Realizing RotorNet: Toward Practical Microsecond Scale Optical Networking

xqzheng · July 30, 2024, 11:43am

Title: Realizing RotorNet: Toward Practical Microsecond-scale Optical Networking

Authors: WWilliam M. Mellette (inFocus Networks); Alex Forencich, Rukshani Athapathu, Alex C. Snoeren, George Papen, George Porter (University of California, San Diego)

Scribe: Xiaoqiang Zheng (Xiamen University)

Introduction:
Two of the most promising demand-oblivious network designs, RotorNet and its extension, Opera, rely on a novel switching technology known as a rotor switch to construct an all-optical datacenter network. While prior work on RotorNet and Opera outlines a vision for a simple, scalable, high-bandwidth, low-latency network, it fails to address many practical concerns because the authors lacked access to a functional rotor switch. Specifically, while the RotorNet authors demonstrated the potential ofa rotor switch using an 8-port mock up, the device itself was actually a MEMS-based selector switch. Similarly, the Opera network design was prototyped using a Tofino-based electrical packet switch as a stand-in for the rotor switch. Moreover, both systems employ custom network transport protocols at the end hosts, preventing the authors from conducting straightforward end-to-end performance testing using standard tools.

Key idea and contribution:
In this paper, the authors provide the first real-world evaluation of RotorNet and Opera using an actual rotor switch. They discuss their experience manufacturing, deploying, and performing system-level testing of a 128-port optical rotor switch connecting a rack of commodity servers using commercial transceivers and an unmodified Linux networking stack. In addition to demonstrating high-performance operation with end hosts running standard Linux, their deployment highlights the robustness and flexibilty of the RotorNet/Opera approach. While their switch has 100% port yield on all 256 single-mode fibers, the rotor itself exhibits minor manufacturing defects.

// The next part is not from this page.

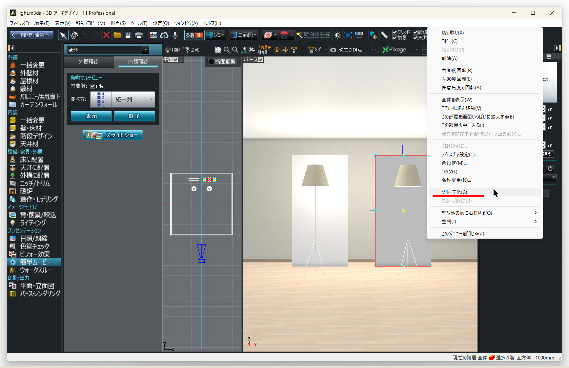Select the arrow pointer tool

[x=63, y=35]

The authors also develop and deploy a novel end-host-based masking technique—akin to bad-sector mapping in commercial hard drives—that allows TCP transfers to extract 99.5% of the achievable link capacity despite the imperfections, demonstrating the practicality of the rotor concept. They also show how Opera’s expander-graph- based path selection allows deployments to make full use of potentially sub-optimal matchings installed in the rotor switch.

Evaluation:
The authors first evaluate the ability to send end-to-end TCP traffic between remote Linux applications, with packets traversing the network stack, NIC driver, NIC, and rotor switch. As shown in Figure 2, the work achieves 0 TCP retransmissions, a large congestion window, and a throughput within 2% of the ideal 2.5 Gb/s (0.5% overhead when subtracting out the defect gap). Notably, none of this requires any modifications to the Linux application, TCP, or the Linux networking stack.

Next, the authors evaluate traffic delivery from a latency perspective with multi-hop Opera forwarding enabled. Because ping operates at the kernel level, they test the userspace-to-userspace latency using a simple UDP client/server program to understand the performance a typical sockets application would experience. Figure 3 shows the latency statistics for both ping and UDP. The result shows that userspace networking added an extra 10 microsecond one-way delay compared to ping.

Q1: Hello, very nice talk! So could you elaborate a bit more on the host implementation like, how accurate do you need to profile these hardware artifacts, how do you delay the packets and how much do you need to delay them?

A1: Yeah, that’s a great question. So the question was about how do we profile these point defects and synchronize those with the network. Well, we are synchronizing the switch with the end host, using the precision time protocol. And in terms of the implementation of the delay, there is a series of forwarding tables that gets cycled through in synchronization with the switch.

Q2: What line rate were you able to run the actual test bed implementation?

A2: Yeah, thank you. All of the results I presented today were done at 10 gigabits a second. We also implemented everything at 25 gigabits a second, but not 100% of the ports were able to be supported. So we ended up with something like 80 ish percent of our ports functioning at 25 gigs. So we only actually reported everything at 10gigs, and we kind of withheld the 25 gigs results because we didn’t have 100% success rate on that.

Personal thoughts:
This paper successfully advances the RotorNet and Opera concepts with a full implementation and legacy application performance, offering valuable insights into the practical challenges and potential of high-speed optical circuit switching. While this paper showcases an important step in optical switch implementation, it lacks crucial technical details on switch losses, resilience to data center environmental factors, and performance estimates at higher data rates. In my humble opinion, adding these details would make the paper more perfect.